What the task requires: Put every line of the records into a Markdown table with two columns, "Row" for the row number and "Line" for the text of that line, leaving out the blank lines.

─── Records for processing ───

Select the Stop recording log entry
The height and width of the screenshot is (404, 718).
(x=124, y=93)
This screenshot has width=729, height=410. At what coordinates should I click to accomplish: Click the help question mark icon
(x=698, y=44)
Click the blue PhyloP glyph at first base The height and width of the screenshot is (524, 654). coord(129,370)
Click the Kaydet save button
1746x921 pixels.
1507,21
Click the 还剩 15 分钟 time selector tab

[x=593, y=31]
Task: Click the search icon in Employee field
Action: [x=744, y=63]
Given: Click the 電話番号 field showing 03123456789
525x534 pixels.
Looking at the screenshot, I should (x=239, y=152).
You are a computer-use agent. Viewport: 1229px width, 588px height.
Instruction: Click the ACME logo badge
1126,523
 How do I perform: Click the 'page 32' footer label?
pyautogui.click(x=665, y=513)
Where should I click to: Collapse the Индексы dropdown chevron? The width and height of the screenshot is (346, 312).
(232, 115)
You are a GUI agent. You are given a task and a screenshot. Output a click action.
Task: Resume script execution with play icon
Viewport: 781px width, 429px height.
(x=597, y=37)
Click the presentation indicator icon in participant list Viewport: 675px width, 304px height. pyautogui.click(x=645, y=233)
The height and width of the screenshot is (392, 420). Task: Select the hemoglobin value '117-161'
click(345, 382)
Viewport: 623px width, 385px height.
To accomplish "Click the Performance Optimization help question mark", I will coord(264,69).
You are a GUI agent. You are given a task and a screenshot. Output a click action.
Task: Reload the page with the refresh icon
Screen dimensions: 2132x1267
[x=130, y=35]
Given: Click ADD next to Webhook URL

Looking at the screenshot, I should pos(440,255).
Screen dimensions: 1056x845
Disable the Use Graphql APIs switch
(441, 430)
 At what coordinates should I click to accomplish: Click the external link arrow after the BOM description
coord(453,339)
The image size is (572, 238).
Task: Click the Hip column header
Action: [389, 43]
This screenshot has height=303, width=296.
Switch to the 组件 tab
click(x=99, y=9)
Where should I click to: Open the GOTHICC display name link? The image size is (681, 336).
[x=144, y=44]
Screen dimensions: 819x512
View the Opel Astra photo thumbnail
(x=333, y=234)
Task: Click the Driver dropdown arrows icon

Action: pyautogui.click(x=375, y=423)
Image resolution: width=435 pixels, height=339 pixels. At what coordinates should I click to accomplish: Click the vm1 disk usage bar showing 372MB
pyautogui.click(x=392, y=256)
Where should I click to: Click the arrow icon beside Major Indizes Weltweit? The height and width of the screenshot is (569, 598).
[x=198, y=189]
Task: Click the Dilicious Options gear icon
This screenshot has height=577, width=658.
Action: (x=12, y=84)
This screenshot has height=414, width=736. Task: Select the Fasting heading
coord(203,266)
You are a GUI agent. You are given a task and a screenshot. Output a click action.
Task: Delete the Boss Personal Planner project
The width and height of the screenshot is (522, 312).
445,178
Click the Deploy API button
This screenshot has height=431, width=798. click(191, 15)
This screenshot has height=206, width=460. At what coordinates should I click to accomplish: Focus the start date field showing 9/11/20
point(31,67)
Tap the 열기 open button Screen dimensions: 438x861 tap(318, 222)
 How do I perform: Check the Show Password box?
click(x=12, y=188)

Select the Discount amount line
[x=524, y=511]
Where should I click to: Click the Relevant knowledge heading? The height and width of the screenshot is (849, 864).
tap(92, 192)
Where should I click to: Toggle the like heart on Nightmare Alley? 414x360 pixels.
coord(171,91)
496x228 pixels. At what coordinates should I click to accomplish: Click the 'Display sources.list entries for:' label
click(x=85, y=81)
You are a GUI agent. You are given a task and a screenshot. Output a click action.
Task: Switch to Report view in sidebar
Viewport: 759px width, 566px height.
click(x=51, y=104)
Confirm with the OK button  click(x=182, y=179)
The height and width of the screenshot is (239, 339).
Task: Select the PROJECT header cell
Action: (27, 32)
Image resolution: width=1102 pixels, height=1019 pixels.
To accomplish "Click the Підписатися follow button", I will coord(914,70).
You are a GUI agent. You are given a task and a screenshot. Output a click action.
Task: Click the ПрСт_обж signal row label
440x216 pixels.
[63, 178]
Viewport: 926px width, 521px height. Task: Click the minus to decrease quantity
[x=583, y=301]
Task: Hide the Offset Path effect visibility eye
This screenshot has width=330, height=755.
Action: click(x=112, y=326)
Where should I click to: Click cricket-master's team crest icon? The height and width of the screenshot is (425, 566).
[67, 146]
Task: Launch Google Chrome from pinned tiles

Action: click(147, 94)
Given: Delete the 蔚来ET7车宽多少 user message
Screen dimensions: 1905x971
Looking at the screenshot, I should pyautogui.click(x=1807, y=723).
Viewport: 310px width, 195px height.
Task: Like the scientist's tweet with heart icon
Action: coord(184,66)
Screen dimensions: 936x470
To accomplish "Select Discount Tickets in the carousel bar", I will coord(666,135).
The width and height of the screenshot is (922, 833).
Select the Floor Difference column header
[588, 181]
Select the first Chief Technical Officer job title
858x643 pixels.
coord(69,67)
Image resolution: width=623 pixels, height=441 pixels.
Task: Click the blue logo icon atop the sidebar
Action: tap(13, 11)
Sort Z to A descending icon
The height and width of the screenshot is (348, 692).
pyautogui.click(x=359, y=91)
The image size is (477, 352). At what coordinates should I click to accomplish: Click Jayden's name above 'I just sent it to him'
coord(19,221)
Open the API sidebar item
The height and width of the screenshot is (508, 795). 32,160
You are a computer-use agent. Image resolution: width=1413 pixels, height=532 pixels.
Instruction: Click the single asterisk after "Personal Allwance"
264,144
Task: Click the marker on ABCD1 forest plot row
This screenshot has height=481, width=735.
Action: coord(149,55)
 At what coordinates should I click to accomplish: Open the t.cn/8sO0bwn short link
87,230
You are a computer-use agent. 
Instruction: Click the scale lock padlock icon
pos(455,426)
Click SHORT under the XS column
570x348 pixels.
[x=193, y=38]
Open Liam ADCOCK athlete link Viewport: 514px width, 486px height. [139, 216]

───

Finished answer:
| Row | Line |
|---|---|
| 1 | Select the Stop recording log entry |
| 2 | The height and width of the screenshot is (404, 718). |
| 3 | (x=124, y=93) |
| 4 | This screenshot has width=729, height=410. At what coordinates should I click to accomplish: Click the help question mark icon |
| 5 | (x=698, y=44) |
| 6 | Click the blue PhyloP glyph at first base The height and width of the screenshot is (524, 654). coord(129,370) |
| 7 | Click the Kaydet save button |
| 8 | 1746x921 pixels. |
| 9 | 1507,21 |
| 10 | Click the 还剩 15 分钟 time selector tab |
| 11 | [x=593, y=31] |
| 12 | Task: Click the search icon in Employee field |
| 13 | Action: [x=744, y=63] |
| 14 | Given: Click the 電話番号 field showing 03123456789 |
| 15 | 525x534 pixels. |
| 16 | Looking at the screenshot, I should (x=239, y=152). |
| 17 | You are a computer-use agent. Viewport: 1229px width, 588px height. |
| 18 | Instruction: Click the ACME logo badge |
| 19 | 1126,523 |
| 20 |  How do I perform: Click the 'page 32' footer label? |
| 21 | pyautogui.click(x=665, y=513) |
| 22 | Where should I click to: Collapse the Индексы dropdown chevron? The width and height of the screenshot is (346, 312). |
| 23 | (232, 115) |
| 24 | You are a GUI agent. You are given a task and a screenshot. Output a click action. |
| 25 | Task: Resume script execution with play icon |
| 26 | Viewport: 781px width, 429px height. |
| 27 | (x=597, y=37) |
| 28 | Click the presentation indicator icon in participant list Viewport: 675px width, 304px height. pyautogui.click(x=645, y=233) |
| 29 | The height and width of the screenshot is (392, 420). Task: Select the hemoglobin value '117-161' |
| 30 | click(345, 382) |
| 31 | Viewport: 623px width, 385px height. |
| 32 | To accomplish "Click the Performance Optimization help question mark", I will coord(264,69). |
| 33 | You are a GUI agent. You are given a task and a screenshot. Output a click action. |
| 34 | Task: Reload the page with the refresh icon |
| 35 | Screen dimensions: 2132x1267 |
| 36 | [x=130, y=35] |
| 37 | Given: Click ADD next to Webhook URL |
| 38 | Looking at the screenshot, I should pos(440,255). |
| 39 | Screen dimensions: 1056x845 |
| 40 | Disable the Use Graphql APIs switch |
| 41 | (441, 430) |
| 42 |  At what coordinates should I click to accomplish: Click the external link arrow after the BOM description |
| 43 | coord(453,339) |
| 44 | The image size is (572, 238). |
| 45 | Task: Click the Hip column header |
| 46 | Action: [389, 43] |
| 47 | This screenshot has height=303, width=296. |
| 48 | Switch to the 组件 tab |
| 49 | click(x=99, y=9) |
| 50 | Where should I click to: Open the GOTHICC display name link? The image size is (681, 336). |
| 51 | [x=144, y=44] |
| 52 | Screen dimensions: 819x512 |
| 53 | View the Opel Astra photo thumbnail |
| 54 | (x=333, y=234) |
| 55 | Task: Click the Driver dropdown arrows icon |
| 56 | Action: pyautogui.click(x=375, y=423) |
| 57 | Image resolution: width=435 pixels, height=339 pixels. At what coordinates should I click to accomplish: Click the vm1 disk usage bar showing 372MB |
| 58 | pyautogui.click(x=392, y=256) |
| 59 | Where should I click to: Click the arrow icon beside Major Indizes Weltweit? The height and width of the screenshot is (569, 598). |
| 60 | [x=198, y=189] |
| 61 | Task: Click the Dilicious Options gear icon |
| 62 | This screenshot has height=577, width=658. |
| 63 | Action: (x=12, y=84) |
| 64 | This screenshot has height=414, width=736. Task: Select the Fasting heading |
| 65 | coord(203,266) |
| 66 | You are a GUI agent. You are given a task and a screenshot. Output a click action. |
| 67 | Task: Delete the Boss Personal Planner project |
| 68 | The width and height of the screenshot is (522, 312). |
| 69 | 445,178 |
| 70 | Click the Deploy API button |
| 71 | This screenshot has height=431, width=798. click(191, 15) |
| 72 | This screenshot has height=206, width=460. At what coordinates should I click to accomplish: Focus the start date field showing 9/11/20 |
| 73 | point(31,67) |
| 74 | Tap the 열기 open button Screen dimensions: 438x861 tap(318, 222) |
| 75 |  How do I perform: Check the Show Password box? |
| 76 | click(x=12, y=188) |
| 77 | Select the Discount amount line |
| 78 | [x=524, y=511] |
| 79 | Where should I click to: Click the Relevant knowledge heading? The height and width of the screenshot is (849, 864). |
| 80 | tap(92, 192) |
| 81 | Where should I click to: Toggle the like heart on Nightmare Alley? 414x360 pixels. |
| 82 | coord(171,91) |
| 83 | 496x228 pixels. At what coordinates should I click to accomplish: Click the 'Display sources.list entries for:' label |
| 84 | click(x=85, y=81) |
| 85 | You are a GUI agent. You are given a task and a screenshot. Output a click action. |
| 86 | Task: Switch to Report view in sidebar |
| 87 | Viewport: 759px width, 566px height. |
| 88 | click(x=51, y=104) |
| 89 | Confirm with the OK button  click(x=182, y=179) |
| 90 | The height and width of the screenshot is (239, 339). |
| 91 | Task: Select the PROJECT header cell |
| 92 | Action: (27, 32) |
| 93 | Image resolution: width=1102 pixels, height=1019 pixels. |
| 94 | To accomplish "Click the Підписатися follow button", I will coord(914,70). |
| 95 | You are a GUI agent. You are given a task and a screenshot. Output a click action. |
| 96 | Task: Click the ПрСт_обж signal row label |
| 97 | 440x216 pixels. |
| 98 | [63, 178] |
| 99 | Viewport: 926px width, 521px height. Task: Click the minus to decrease quantity |
| 100 | [x=583, y=301] |
| 101 | Task: Hide the Offset Path effect visibility eye |
| 102 | This screenshot has width=330, height=755. |
| 103 | Action: click(x=112, y=326) |
| 104 | Where should I click to: Click cricket-master's team crest icon? The height and width of the screenshot is (425, 566). |
| 105 | [67, 146] |
| 106 | Task: Launch Google Chrome from pinned tiles |
| 107 | Action: click(147, 94) |
| 108 | Given: Delete the 蔚来ET7车宽多少 user message |
| 109 | Screen dimensions: 1905x971 |
| 110 | Looking at the screenshot, I should pyautogui.click(x=1807, y=723). |
| 111 | Viewport: 310px width, 195px height. |
| 112 | Task: Like the scientist's tweet with heart icon |
| 113 | Action: coord(184,66) |
| 114 | Screen dimensions: 936x470 |
| 115 | To accomplish "Select Discount Tickets in the carousel bar", I will coord(666,135). |
| 116 | The width and height of the screenshot is (922, 833). |
| 117 | Select the Floor Difference column header |
| 118 | [588, 181] |
| 119 | Select the first Chief Technical Officer job title |
| 120 | 858x643 pixels. |
| 121 | coord(69,67) |
| 122 | Image resolution: width=623 pixels, height=441 pixels. |
| 123 | Task: Click the blue logo icon atop the sidebar |
| 124 | Action: tap(13, 11) |
| 125 | Sort Z to A descending icon |
| 126 | The height and width of the screenshot is (348, 692). |
| 127 | pyautogui.click(x=359, y=91) |
| 128 | The image size is (477, 352). At what coordinates should I click to accomplish: Click Jayden's name above 'I just sent it to him' |
| 129 | coord(19,221) |
| 130 | Open the API sidebar item |
| 131 | The height and width of the screenshot is (508, 795). 32,160 |
| 132 | You are a computer-use agent. Image resolution: width=1413 pixels, height=532 pixels. |
| 133 | Instruction: Click the single asterisk after "Personal Allwance" |
| 134 | 264,144 |
| 135 | Task: Click the marker on ABCD1 forest plot row |
| 136 | This screenshot has height=481, width=735. |
| 137 | Action: coord(149,55) |
| 138 |  At what coordinates should I click to accomplish: Open the t.cn/8sO0bwn short link |
| 139 | 87,230 |
| 140 | You are a computer-use agent.  |
| 141 | Instruction: Click the scale lock padlock icon |
| 142 | pos(455,426) |
| 143 | Click SHORT under the XS column |
| 144 | 570x348 pixels. |
| 145 | [x=193, y=38] |
| 146 | Open Liam ADCOCK athlete link Viewport: 514px width, 486px height. [139, 216] |